In this digital age, measles has been resurrected due to conspiracy theories spread over the digital platforms. More parents refrain from vaccinating their toddlers. When it comes to covid19, the success of US vaccination may need more time and people. If an important share of adults rejects inoculations, herd immunity may never happen. In addition to that, Ugur Sahin, founder of BioNTech, believes there may be third doses and more doses for every 12-18 months. This thing will not disappear anytime soon.


So the reference scenario becomes the Covid19 to last until 2022-2023. The regular outbreaks may prolong energy demand stagnation in emerging countries. Probably we will have five months of higher activity and five months of covid related restricted activity periods. Inflation is not a good thing for the already punched-down middle class. US looks like trying to balance OPEC+ decisions with more oil supply coming out of sanctions. The lower oil prices are already affecting Middle Eastern countries.

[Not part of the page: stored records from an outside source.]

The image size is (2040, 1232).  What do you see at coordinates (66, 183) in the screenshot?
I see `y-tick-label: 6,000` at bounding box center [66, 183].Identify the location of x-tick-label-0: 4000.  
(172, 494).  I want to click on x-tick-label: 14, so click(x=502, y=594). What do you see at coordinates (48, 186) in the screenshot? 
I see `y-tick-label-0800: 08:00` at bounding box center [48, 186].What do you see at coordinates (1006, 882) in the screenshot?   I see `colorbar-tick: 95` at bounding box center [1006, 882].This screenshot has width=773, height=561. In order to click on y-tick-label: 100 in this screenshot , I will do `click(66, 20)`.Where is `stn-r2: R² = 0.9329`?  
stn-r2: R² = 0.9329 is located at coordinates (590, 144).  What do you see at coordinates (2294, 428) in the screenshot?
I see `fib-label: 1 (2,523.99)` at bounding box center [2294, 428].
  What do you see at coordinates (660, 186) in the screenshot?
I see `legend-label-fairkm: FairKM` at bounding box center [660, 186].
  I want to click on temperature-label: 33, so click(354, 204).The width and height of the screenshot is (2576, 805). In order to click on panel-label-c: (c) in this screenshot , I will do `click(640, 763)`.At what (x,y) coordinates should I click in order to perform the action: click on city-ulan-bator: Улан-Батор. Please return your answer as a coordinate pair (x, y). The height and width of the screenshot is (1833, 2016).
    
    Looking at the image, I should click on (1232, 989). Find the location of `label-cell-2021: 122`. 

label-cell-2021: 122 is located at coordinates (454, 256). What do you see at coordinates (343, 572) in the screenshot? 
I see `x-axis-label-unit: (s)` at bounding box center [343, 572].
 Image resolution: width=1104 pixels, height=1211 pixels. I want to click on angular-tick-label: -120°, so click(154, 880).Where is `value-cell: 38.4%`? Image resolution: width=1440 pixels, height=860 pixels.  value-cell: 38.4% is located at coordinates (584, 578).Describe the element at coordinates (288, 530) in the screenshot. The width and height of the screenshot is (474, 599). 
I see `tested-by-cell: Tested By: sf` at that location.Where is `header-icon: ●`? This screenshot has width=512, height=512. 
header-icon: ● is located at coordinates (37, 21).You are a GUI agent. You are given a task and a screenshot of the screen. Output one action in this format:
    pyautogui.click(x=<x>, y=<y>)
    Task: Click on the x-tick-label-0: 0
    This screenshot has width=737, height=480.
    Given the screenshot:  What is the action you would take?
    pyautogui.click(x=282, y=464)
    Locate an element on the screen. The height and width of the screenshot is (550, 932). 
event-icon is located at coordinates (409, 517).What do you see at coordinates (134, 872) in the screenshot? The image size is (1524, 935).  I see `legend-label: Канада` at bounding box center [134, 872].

The picture does not look bright. But the digital transformation that has been accelerated in the past couple of months may further speed up. Post Ramadan period in the Middle East has to be watched carefully. Drone-based attacks on Saudi Arabia will probably evolve into the next stage. I may call 75 $/barrel as the July-August price for oil, but the Biden administration may open Iran and Venezuela's gates and let it stay below 45-55$/barrel. I bet on neither. However, one question remains open. They were the faithful consumers of energy products and the source of demand growth. Who will save the middle class from the extended crisis?